Coordinating Multi Robot Systems through Environment Partitioning for Adaptive Informative Sampling - adigoswami/MiniProject1 GitHub Wiki
By Nicholas Fung, John Rogers, Carlos Nieto, Henrik I. Christensen, Stephanie Kemna, and Gaurav Sukhatme
In exploration tasks that are time-sensitive, it becomes crucial to minimize the repetition of work and reduce the interference of working agents. The more robots are doing the same task, the more likely it becomes that these robots will have overlapping paths and collide with each other. This introduces another open-ended challenge commonly faced in path planning for robots. Minimizing the repetition of work and reducing interference of robots. In the case of an unmapped environment, spatial modeling of the environment is useful. One effective technique to create spatial modeling of the environment is by using Gaussian Process regression. When the information from each robot is used in addition to the Gaussian Process (GP) model’s prediction, it is called informative sampling.
When Informative sampling locations are determined after the model has been created, it is known as off-line informative sampling, on the other hand when the robot samples the data while creating the model, it is referred to as online or adaptive informative sampling. This paper presents a multi-robot coordination approach for adaptive informative sampling in a structured environment. It includes:
- Identifying high priority points of interest according to an information gain rate-adaptive metric.
- An efficient partitioning of the environment.
- A strategy for over segmenting a region to more deliberately coordinate multiple robots
- An implementation and experimental evaluation of these strategies.
The approach involves tasking the robots to model RSSI signals for an established environment using prior knowledge of the environment but without knowing RSSI topology. The robots have to traverse the area and measure the environment according to expected information gain per distance traveled. Utilizing a high-level approach for coordination in which the central tasking unit separates the robots by directing to different areas of the environment. This whole process is divided into three parts:
- Signal modeling by GP regression. In this module, the GP approximates measurements at different locations with Gaussian functions based on prior mean and covariance function. Thus for each sampling location, the GP has a predictive mean and predictive variance. Variance and length scale become GP’s hyperparameters. The first GP model is created from real-world RSSI data in a controlled environment. The RSSI readings are collected and GP regression is used to create the RSSI model from the sensor data. This becomes the ground truth for evaluation. For real-world experimentation, there is no ground truth model and instead, performance was evaluated based on the overall entropy of the environmental model.
- Information Gain Utility.
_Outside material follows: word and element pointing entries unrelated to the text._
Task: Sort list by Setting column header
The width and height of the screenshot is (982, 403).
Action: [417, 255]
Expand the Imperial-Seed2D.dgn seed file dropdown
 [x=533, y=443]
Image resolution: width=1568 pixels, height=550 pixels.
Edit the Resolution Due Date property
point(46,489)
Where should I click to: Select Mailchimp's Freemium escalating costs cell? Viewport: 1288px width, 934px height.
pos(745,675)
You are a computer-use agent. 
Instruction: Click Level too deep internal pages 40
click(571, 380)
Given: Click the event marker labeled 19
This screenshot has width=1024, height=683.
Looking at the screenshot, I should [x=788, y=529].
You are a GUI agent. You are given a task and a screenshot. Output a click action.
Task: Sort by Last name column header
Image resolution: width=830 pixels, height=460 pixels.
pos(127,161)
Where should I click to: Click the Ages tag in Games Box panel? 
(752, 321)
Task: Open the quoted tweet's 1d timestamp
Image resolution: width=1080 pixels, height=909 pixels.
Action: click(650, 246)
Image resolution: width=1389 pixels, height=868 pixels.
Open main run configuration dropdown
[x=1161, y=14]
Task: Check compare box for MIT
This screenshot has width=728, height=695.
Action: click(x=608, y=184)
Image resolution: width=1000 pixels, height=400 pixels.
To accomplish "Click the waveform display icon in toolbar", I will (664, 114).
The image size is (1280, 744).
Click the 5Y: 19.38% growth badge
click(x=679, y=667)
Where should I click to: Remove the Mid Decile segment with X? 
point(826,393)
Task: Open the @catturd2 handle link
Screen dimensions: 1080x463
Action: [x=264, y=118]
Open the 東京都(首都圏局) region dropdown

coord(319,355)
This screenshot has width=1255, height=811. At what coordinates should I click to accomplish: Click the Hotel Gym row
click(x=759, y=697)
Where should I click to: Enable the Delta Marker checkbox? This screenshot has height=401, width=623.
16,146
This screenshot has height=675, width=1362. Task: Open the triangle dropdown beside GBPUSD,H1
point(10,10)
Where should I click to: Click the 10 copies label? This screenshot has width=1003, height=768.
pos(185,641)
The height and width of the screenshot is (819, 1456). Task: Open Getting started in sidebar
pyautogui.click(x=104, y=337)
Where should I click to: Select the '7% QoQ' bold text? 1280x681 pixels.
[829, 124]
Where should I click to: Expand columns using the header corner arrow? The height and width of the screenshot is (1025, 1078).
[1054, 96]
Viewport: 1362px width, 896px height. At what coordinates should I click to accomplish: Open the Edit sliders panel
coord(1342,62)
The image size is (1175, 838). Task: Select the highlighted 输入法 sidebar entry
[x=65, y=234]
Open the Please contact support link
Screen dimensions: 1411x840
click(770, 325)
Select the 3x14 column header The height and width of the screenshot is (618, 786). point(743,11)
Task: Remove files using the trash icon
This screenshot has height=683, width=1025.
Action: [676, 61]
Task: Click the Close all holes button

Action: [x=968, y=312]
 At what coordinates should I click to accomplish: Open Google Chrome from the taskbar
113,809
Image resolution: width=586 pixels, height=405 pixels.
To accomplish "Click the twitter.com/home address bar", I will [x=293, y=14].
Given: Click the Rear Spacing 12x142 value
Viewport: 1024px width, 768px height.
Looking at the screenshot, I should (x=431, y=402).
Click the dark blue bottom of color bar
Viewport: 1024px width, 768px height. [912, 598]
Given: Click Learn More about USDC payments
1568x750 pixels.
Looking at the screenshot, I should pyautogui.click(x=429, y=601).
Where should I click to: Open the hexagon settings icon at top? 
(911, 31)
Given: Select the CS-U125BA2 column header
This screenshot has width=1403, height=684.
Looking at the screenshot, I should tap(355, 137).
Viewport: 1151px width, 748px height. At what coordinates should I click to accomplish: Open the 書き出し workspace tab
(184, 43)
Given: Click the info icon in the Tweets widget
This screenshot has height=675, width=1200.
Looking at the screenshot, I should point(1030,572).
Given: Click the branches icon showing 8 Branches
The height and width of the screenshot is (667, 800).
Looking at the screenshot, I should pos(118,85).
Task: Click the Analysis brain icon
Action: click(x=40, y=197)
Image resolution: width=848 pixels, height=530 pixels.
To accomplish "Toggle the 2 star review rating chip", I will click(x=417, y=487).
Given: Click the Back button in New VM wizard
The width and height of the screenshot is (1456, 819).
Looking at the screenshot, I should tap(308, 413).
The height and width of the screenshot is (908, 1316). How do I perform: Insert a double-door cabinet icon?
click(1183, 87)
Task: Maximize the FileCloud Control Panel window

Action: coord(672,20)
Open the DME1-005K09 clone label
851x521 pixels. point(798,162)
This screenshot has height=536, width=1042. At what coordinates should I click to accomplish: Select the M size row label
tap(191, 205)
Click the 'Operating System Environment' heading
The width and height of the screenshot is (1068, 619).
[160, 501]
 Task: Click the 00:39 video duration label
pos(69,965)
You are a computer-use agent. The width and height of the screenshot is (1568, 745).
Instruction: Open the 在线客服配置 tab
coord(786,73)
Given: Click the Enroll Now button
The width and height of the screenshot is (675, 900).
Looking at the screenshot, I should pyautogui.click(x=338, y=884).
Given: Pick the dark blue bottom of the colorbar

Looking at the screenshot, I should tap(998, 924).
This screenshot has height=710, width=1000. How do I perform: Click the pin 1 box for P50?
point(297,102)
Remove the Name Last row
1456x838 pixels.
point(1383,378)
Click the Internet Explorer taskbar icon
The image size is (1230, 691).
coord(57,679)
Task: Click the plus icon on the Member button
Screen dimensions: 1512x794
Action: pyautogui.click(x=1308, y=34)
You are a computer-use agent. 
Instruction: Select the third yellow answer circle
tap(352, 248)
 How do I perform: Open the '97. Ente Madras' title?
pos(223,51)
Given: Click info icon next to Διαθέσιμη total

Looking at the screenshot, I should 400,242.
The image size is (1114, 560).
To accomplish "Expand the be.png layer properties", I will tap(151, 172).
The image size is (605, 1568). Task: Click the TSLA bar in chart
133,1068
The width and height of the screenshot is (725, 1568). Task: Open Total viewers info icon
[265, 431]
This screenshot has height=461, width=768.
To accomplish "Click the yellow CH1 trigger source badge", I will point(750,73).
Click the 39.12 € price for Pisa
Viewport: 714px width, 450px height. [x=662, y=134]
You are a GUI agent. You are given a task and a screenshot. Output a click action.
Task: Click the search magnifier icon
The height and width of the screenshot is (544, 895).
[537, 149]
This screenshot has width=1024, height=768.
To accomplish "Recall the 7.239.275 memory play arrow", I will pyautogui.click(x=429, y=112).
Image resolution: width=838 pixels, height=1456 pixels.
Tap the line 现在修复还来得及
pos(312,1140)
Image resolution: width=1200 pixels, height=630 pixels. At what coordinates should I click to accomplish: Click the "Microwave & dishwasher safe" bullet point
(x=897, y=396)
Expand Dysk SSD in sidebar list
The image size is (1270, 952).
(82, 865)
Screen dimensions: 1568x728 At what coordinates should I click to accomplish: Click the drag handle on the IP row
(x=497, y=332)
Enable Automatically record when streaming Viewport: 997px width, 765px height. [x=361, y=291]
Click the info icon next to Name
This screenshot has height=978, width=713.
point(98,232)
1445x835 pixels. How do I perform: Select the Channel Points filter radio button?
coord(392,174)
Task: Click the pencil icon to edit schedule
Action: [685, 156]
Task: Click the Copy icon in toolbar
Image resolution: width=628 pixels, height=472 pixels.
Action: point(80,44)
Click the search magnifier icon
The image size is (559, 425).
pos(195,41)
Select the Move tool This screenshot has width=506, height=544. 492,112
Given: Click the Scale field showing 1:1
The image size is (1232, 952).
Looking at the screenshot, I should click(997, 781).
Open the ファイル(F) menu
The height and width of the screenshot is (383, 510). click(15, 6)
Since the RSSI is modeled as a Gaussian process, the differential entropy of a normal distribution is used which is independent of the mean of normal distribution. Using the differential entropy for each point of interest, the system seeks to minimize the entropy the map by tasking robots to points of high entropy.
- Multi-robot coordination and task allocation. Partitioning of the sampling space into distinct regions and assign a robot to each partition. For partitioning, a graph structure is formed representing the points of interest within the environment. Then with the help of the Floyd-Warshall algorithm, the shortest graph distance between each vertex is found. These values are stored in a distance matrix. This approach requires creating a number of partitions equal to the number of robots (equal partitioning). Then a task assignment procedure is used to assign a partition to each robot.
It's nearly impossible to efficiently produce an equal partitioning. Under-partitioning is undesirable because it lead to idle robots left without a task. Hence over-partitioning (over-segmenting) is by far the most likely outcome. In this case all robots are assigned a partition to explore but some partitions do not get a robot assigned to them. In order to make sure that all partitions are explored according to their entropy, robots will periodically be reassigned to the least explored partitions (i.e. of the highest entropy).
The simulation results in this paper show that the information rate-adaptive approach performed better than the nearest neighbor baseline approach in all instances. The evaluation was done using root-mean-squared error (RMSE) between ground truth (GP model of real-world data) and the GP model was created through sensor measurements by the simulated robot. These results showcase their achievement of increased rate of information gain by effectively decreasing entropy.